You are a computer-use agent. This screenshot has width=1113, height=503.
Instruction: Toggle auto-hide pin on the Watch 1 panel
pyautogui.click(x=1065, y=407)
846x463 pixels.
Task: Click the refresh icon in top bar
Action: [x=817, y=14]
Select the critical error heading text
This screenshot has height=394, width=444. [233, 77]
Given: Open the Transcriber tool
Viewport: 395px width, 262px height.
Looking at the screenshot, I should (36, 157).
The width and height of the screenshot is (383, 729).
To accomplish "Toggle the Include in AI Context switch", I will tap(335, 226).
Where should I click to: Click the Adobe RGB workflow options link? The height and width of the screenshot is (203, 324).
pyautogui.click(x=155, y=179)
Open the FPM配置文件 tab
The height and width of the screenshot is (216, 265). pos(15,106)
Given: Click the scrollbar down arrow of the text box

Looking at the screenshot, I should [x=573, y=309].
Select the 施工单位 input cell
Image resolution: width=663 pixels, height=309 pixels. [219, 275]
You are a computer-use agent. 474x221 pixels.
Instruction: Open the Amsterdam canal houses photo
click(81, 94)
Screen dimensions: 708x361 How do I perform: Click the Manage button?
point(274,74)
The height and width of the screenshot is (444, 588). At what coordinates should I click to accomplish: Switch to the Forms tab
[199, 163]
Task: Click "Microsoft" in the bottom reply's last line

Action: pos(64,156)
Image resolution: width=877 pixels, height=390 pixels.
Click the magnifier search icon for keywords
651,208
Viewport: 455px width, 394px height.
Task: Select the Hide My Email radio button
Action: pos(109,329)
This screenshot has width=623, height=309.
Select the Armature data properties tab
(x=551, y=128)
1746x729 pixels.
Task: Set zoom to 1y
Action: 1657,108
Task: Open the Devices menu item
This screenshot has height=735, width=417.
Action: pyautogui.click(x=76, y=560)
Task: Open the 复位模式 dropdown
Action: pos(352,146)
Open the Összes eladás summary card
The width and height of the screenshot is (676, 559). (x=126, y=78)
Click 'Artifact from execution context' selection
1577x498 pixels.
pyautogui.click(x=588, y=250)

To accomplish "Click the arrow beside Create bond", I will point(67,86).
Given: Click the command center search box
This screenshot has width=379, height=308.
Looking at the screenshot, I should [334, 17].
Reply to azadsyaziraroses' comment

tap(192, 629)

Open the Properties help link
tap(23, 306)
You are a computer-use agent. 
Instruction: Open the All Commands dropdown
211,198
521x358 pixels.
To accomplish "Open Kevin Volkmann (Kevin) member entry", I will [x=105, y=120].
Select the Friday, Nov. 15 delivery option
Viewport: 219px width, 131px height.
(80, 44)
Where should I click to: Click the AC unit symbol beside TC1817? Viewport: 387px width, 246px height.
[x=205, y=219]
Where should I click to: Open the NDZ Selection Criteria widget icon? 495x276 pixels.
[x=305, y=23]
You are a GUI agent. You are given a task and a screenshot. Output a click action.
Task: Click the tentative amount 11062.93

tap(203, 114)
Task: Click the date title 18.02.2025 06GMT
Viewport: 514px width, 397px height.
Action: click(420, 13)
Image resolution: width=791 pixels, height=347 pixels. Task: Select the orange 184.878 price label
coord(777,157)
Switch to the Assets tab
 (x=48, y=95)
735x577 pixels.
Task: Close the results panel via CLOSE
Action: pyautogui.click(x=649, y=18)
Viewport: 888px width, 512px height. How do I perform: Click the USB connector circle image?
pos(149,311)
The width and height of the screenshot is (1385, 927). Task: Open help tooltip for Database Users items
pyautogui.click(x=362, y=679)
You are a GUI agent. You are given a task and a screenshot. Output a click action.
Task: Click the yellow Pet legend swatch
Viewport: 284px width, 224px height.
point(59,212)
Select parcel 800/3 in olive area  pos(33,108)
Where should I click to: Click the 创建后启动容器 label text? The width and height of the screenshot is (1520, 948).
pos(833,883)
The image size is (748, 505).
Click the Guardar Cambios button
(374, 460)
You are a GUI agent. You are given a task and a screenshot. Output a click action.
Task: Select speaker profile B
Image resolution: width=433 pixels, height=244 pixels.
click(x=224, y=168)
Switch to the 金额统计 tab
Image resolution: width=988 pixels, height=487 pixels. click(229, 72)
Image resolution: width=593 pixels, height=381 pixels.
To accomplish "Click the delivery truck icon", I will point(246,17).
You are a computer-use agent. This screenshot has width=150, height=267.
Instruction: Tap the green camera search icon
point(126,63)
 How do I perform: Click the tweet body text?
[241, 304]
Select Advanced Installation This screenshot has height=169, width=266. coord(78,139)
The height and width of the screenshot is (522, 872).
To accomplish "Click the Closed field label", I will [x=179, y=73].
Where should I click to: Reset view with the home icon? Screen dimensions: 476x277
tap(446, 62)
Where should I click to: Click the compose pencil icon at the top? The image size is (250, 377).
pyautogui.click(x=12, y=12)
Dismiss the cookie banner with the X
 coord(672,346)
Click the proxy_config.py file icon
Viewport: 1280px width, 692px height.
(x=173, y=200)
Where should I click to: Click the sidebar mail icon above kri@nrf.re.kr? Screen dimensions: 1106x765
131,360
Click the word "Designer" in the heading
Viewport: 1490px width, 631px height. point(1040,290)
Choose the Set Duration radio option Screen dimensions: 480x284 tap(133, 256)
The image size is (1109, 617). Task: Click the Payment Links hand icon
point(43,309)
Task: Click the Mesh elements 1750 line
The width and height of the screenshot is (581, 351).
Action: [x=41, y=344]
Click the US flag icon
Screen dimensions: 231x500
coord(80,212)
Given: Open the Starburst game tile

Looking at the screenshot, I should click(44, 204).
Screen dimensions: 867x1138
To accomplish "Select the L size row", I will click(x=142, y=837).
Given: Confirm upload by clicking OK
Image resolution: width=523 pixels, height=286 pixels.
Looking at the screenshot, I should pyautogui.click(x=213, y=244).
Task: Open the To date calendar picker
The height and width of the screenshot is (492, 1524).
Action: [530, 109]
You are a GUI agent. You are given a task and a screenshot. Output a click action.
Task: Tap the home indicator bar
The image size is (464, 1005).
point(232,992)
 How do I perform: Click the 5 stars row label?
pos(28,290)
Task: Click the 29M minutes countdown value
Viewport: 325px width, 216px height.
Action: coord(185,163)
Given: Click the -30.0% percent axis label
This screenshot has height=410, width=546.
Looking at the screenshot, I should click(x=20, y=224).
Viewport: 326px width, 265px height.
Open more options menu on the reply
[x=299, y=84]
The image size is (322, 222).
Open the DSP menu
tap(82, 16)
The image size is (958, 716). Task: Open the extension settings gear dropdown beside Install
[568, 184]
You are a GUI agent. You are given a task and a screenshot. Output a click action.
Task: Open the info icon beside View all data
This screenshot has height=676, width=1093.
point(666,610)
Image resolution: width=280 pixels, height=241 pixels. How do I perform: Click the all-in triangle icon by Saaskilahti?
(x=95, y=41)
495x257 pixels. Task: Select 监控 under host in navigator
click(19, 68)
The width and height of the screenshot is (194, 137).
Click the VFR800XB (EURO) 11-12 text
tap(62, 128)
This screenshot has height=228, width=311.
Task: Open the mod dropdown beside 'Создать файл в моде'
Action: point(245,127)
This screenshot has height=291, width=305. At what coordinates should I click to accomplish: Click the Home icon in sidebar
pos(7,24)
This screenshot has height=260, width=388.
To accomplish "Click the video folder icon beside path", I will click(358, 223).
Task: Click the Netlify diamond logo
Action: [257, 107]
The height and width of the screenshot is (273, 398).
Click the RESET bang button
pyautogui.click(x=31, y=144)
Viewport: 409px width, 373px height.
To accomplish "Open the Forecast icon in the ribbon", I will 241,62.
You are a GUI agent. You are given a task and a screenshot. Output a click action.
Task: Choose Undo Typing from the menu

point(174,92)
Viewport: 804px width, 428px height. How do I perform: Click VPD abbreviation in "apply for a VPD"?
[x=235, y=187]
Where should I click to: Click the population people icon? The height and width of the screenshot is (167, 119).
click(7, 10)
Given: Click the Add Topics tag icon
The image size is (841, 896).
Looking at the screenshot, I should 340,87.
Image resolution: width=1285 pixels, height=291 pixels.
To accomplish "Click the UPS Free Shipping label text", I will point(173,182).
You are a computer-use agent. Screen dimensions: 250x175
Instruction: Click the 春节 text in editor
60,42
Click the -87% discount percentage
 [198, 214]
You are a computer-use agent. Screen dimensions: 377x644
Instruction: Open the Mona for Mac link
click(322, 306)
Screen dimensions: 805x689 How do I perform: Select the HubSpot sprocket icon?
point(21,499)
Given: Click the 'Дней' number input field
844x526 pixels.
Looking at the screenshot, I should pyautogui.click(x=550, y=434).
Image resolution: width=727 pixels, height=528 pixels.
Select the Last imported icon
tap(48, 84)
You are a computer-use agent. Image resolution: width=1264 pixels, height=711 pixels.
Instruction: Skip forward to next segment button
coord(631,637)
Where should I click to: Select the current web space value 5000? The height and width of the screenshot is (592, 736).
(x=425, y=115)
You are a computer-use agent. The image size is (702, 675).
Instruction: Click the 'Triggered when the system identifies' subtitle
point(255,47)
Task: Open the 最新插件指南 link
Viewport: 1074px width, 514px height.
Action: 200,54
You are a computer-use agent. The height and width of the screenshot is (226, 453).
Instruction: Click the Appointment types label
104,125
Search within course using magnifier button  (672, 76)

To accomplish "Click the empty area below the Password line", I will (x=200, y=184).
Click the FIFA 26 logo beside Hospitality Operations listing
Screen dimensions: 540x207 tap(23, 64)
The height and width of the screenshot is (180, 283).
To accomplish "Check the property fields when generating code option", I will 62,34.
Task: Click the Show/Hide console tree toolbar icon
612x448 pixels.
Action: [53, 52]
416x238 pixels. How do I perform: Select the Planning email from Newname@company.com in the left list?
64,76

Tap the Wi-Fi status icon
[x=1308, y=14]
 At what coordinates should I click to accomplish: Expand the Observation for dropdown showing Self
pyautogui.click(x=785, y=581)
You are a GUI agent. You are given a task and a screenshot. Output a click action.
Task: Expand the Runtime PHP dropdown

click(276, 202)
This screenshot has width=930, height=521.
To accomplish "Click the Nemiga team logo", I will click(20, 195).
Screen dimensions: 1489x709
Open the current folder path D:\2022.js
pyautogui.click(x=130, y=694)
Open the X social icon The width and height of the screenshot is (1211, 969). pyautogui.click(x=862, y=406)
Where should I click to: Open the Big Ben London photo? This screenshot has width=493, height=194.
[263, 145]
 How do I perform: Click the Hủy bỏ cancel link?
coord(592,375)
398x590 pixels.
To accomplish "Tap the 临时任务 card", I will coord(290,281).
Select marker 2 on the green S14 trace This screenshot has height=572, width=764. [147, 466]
---------------
Beginning at the first line of the data above, retype each line until you reach the line containing "The width and height of the screenshot is (383, 729).", and include that one too. Add nothing else.

You are a computer-use agent. This screenshot has width=1113, height=503.
Instruction: Toggle auto-hide pin on the Watch 1 panel
pyautogui.click(x=1065, y=407)
846x463 pixels.
Task: Click the refresh icon in top bar
Action: [x=817, y=14]
Select the critical error heading text
This screenshot has height=394, width=444. [233, 77]
Given: Open the Transcriber tool
Viewport: 395px width, 262px height.
Looking at the screenshot, I should (36, 157).
The width and height of the screenshot is (383, 729).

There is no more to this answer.